▶ _Görev tanımı_
Kayıtlarda "Profile" sözcüğünü içeren tüm satırları aynen kopyalayıp döndürün.

▶ _Verilen malzeme_
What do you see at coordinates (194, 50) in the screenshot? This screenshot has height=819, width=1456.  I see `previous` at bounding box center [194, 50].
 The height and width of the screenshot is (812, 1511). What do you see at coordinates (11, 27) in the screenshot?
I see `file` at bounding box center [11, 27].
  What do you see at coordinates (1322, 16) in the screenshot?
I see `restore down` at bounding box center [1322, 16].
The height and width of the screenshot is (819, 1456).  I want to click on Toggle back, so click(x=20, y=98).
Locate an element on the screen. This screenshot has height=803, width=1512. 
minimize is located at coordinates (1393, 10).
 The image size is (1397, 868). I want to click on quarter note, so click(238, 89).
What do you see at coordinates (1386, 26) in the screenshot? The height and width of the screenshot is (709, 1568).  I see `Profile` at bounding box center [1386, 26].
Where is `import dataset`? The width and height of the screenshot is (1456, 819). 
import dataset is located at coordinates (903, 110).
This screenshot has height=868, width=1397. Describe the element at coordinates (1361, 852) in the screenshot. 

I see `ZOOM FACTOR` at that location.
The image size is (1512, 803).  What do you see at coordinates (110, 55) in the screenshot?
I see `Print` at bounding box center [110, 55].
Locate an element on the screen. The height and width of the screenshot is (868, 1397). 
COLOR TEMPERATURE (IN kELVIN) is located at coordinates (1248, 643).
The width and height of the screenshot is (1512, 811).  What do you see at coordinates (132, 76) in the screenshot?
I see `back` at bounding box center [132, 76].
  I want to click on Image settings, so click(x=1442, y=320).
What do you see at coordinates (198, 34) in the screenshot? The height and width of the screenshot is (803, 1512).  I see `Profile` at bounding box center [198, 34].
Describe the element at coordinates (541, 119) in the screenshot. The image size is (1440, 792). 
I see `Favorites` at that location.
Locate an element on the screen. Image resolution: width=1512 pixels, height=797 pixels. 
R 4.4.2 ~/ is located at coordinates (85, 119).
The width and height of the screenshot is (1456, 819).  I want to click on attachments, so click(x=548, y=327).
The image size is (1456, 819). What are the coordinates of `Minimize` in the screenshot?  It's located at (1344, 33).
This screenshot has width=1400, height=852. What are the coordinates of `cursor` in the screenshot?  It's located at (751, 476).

▶ _Yazılı çözüm_
What do you see at coordinates (1386, 26) in the screenshot? The height and width of the screenshot is (709, 1568).  I see `Profile` at bounding box center [1386, 26].
What do you see at coordinates (198, 34) in the screenshot? The height and width of the screenshot is (803, 1512).  I see `Profile` at bounding box center [198, 34].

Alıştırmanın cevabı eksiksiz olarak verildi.